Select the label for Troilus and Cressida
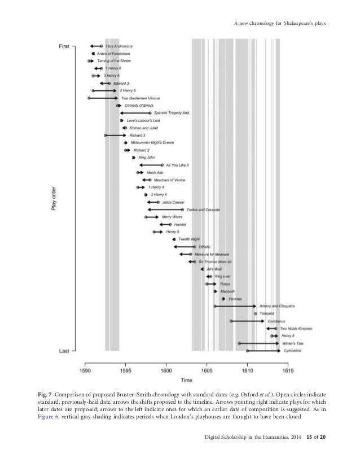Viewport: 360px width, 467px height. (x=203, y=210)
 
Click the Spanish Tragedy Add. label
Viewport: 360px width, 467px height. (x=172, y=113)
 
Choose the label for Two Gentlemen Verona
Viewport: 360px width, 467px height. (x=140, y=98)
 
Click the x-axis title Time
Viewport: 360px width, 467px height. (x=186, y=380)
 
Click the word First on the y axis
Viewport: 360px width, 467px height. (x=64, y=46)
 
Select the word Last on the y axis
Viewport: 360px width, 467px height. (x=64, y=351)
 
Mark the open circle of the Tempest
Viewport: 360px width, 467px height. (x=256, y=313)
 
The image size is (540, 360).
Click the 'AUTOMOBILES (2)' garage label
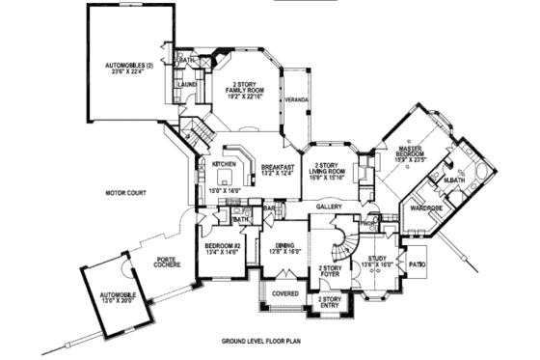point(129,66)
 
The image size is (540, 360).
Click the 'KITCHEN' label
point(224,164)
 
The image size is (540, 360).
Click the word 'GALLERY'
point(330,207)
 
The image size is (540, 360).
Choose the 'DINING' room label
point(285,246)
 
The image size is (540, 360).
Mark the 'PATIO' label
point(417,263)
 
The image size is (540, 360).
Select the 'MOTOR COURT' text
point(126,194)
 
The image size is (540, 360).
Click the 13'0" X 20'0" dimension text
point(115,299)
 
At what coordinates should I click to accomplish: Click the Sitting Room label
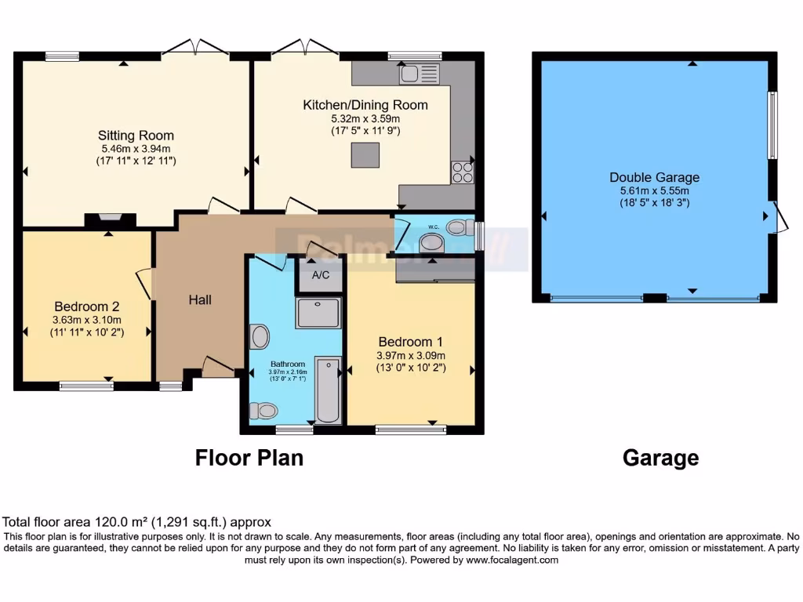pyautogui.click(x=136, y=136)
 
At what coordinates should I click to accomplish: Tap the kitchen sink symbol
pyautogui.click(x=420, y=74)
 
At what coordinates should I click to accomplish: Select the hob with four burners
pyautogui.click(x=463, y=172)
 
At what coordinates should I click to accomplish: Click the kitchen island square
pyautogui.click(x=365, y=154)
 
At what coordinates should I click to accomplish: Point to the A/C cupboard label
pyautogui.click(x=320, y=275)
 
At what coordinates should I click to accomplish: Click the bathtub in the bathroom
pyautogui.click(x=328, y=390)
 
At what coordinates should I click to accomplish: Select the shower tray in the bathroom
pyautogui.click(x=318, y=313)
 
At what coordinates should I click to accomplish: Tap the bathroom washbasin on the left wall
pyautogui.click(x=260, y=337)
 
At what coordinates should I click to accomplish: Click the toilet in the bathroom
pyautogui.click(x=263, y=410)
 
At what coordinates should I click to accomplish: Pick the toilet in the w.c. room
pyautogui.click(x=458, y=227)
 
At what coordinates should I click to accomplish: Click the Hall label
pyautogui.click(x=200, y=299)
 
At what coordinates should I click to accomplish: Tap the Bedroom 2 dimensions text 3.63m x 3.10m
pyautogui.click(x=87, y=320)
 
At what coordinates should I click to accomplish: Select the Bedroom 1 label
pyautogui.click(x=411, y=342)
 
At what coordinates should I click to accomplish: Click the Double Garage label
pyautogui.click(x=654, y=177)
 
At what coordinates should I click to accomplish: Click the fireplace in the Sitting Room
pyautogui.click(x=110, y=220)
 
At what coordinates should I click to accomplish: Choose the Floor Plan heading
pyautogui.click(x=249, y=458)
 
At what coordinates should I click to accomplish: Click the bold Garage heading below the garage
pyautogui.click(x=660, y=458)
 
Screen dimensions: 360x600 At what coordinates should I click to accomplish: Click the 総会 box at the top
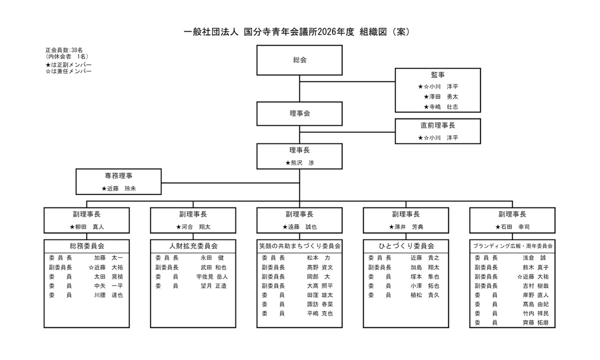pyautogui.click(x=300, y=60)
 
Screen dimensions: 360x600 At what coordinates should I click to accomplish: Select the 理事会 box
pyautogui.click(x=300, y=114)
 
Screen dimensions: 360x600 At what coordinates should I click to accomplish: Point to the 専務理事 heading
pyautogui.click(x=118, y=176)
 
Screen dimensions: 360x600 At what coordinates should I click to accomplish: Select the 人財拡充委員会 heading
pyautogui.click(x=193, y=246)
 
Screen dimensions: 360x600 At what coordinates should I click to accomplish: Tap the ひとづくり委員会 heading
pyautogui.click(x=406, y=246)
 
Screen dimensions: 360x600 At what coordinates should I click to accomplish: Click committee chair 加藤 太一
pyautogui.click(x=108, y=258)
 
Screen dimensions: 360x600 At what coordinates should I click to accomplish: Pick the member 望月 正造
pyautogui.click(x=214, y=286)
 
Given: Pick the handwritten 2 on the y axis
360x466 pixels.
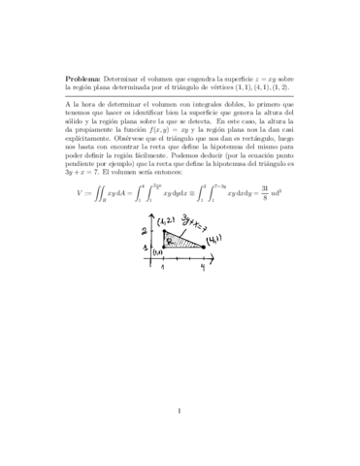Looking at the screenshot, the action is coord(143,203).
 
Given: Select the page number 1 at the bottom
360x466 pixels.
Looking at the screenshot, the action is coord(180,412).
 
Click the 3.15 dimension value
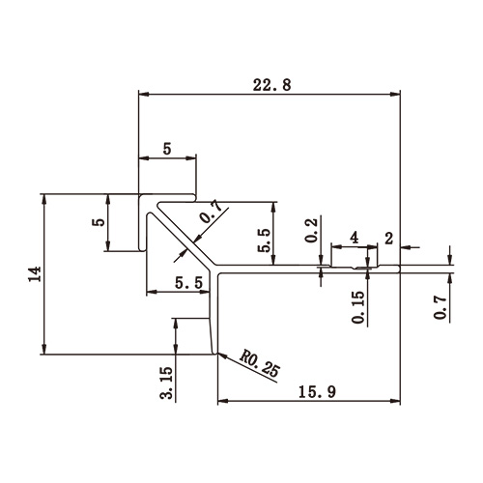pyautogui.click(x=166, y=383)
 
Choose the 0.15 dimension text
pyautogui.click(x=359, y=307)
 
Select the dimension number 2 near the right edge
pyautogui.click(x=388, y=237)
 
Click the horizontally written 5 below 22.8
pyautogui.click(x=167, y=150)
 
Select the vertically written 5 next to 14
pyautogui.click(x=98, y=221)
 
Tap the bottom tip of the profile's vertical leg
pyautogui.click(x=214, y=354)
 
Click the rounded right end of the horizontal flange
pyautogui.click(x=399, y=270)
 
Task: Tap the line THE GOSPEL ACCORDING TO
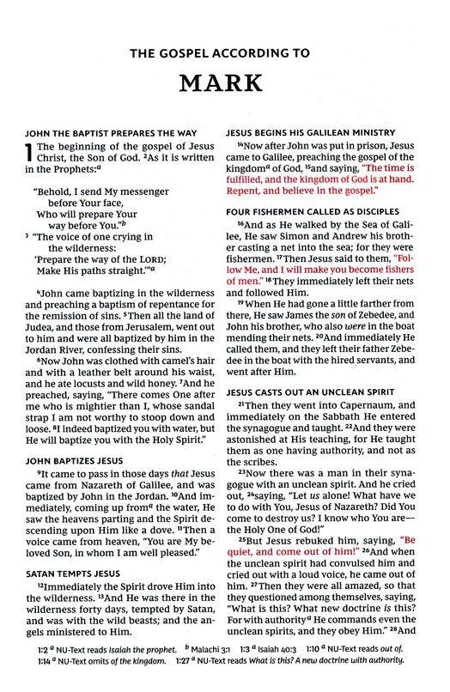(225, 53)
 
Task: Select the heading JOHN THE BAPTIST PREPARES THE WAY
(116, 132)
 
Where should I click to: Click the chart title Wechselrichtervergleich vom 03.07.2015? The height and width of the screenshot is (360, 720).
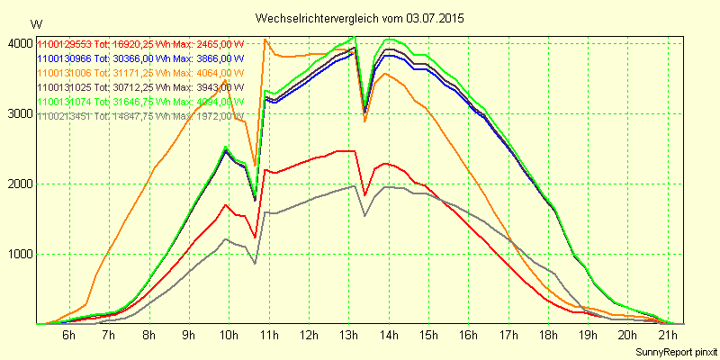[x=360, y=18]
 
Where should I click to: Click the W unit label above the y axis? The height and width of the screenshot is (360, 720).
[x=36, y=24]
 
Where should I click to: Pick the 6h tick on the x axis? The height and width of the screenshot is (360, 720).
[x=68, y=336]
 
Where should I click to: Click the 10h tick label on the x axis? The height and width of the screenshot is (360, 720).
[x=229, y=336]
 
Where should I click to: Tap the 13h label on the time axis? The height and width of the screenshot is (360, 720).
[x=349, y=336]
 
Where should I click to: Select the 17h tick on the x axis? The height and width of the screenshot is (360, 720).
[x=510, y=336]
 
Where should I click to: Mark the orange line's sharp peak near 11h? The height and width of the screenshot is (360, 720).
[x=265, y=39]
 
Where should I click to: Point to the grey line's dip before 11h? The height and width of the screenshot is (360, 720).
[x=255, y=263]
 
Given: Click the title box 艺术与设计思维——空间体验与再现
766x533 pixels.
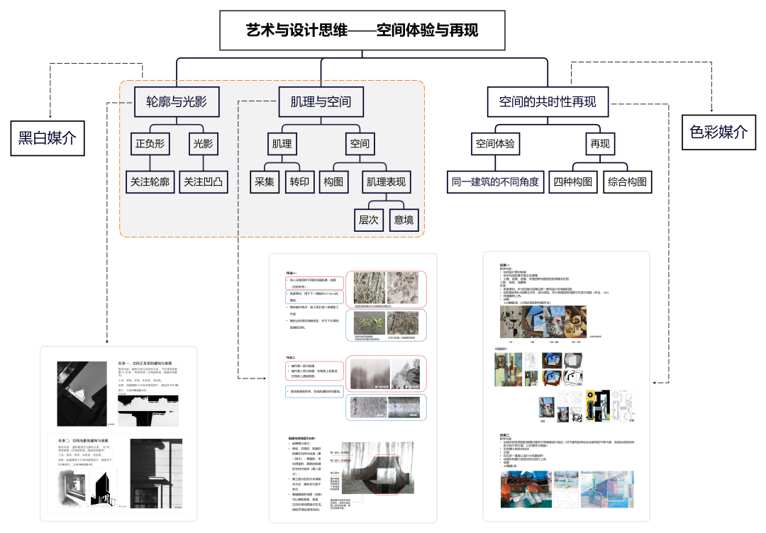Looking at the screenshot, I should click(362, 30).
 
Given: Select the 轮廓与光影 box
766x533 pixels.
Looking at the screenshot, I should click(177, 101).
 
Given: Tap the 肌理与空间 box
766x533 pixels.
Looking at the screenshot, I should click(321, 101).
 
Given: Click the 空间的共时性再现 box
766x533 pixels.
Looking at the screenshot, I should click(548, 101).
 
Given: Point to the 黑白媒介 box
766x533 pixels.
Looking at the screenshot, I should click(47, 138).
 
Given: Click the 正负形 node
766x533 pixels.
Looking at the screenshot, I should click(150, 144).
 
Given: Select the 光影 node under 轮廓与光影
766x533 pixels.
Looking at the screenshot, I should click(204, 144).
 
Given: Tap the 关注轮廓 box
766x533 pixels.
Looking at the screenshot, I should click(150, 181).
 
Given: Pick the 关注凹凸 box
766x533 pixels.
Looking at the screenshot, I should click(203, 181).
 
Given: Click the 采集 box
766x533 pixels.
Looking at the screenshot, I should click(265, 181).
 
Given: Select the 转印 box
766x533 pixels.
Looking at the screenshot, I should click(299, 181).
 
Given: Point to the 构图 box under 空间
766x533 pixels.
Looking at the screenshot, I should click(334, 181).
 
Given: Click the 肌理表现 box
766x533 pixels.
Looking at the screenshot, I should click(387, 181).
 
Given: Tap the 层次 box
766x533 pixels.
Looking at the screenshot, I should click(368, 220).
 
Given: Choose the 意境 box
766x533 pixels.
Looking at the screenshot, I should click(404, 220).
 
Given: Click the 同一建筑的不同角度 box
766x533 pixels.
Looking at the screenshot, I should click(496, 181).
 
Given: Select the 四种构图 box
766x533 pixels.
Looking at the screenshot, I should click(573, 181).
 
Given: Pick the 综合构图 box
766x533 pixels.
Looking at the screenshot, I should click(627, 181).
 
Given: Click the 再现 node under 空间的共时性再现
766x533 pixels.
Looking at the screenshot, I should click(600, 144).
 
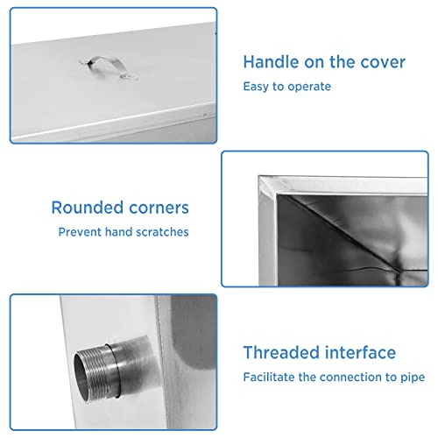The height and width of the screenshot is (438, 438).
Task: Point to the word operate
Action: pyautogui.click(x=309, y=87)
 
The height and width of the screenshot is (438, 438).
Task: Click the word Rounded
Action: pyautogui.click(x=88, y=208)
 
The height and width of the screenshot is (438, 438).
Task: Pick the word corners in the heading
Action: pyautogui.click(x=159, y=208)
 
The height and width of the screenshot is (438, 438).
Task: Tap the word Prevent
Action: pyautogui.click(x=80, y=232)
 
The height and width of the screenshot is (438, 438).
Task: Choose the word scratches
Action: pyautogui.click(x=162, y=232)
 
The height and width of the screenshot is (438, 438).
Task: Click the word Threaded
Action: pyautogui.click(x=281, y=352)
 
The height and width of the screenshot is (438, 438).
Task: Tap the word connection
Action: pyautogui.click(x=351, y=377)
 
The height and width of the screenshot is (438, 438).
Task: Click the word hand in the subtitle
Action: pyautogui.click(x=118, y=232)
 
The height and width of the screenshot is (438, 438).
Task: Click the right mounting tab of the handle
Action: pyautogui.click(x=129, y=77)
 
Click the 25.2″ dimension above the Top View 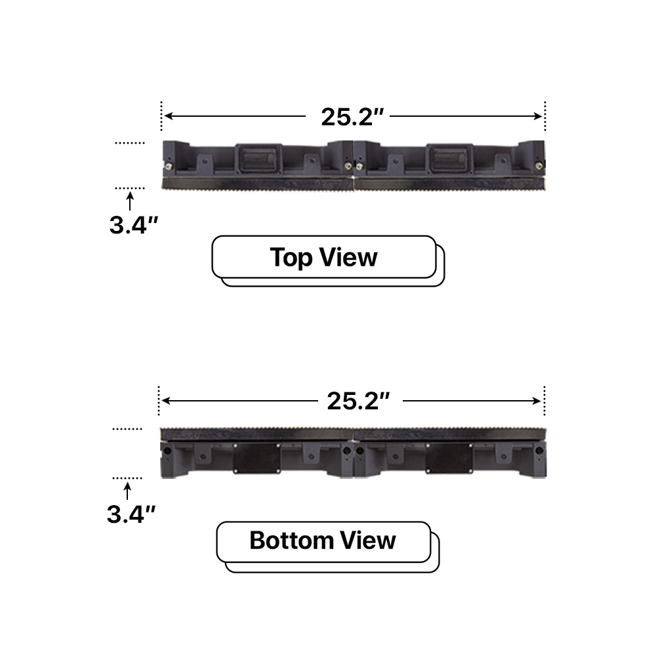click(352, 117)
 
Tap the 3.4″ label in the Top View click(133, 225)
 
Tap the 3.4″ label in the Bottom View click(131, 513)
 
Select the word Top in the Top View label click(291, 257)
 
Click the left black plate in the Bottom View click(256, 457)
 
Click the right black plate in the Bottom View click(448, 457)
**********
#### [What to do]
Recast the lines of the listing between the lines holding "Select the word Last on the y axis" and "point(417,263)", inclusive, as a Markdown table with the columns Row and Line. Skip blank lines and leave the pictures out.

#### [Full solution]
| Row | Line |
|---|---|
| 1 | Select the word Last on the y axis |
| 2 | Viewport: 360px width, 467px height. (x=64, y=351) |
| 3 | Mark the open circle of the Tempest |
| 4 | Viewport: 360px width, 467px height. (x=256, y=313) |
| 5 | The image size is (540, 360). |
| 6 | Click the 'AUTOMOBILES (2)' garage label |
| 7 | point(129,66) |
| 8 | The image size is (540, 360). |
| 9 | Click the 'KITCHEN' label |
| 10 | point(224,164) |
| 11 | The image size is (540, 360). |
| 12 | Click the word 'GALLERY' |
| 13 | point(330,207) |
| 14 | The image size is (540, 360). |
| 15 | Choose the 'DINING' room label |
| 16 | point(285,246) |
| 17 | The image size is (540, 360). |
| 18 | Mark the 'PATIO' label |
| 19 | point(417,263) |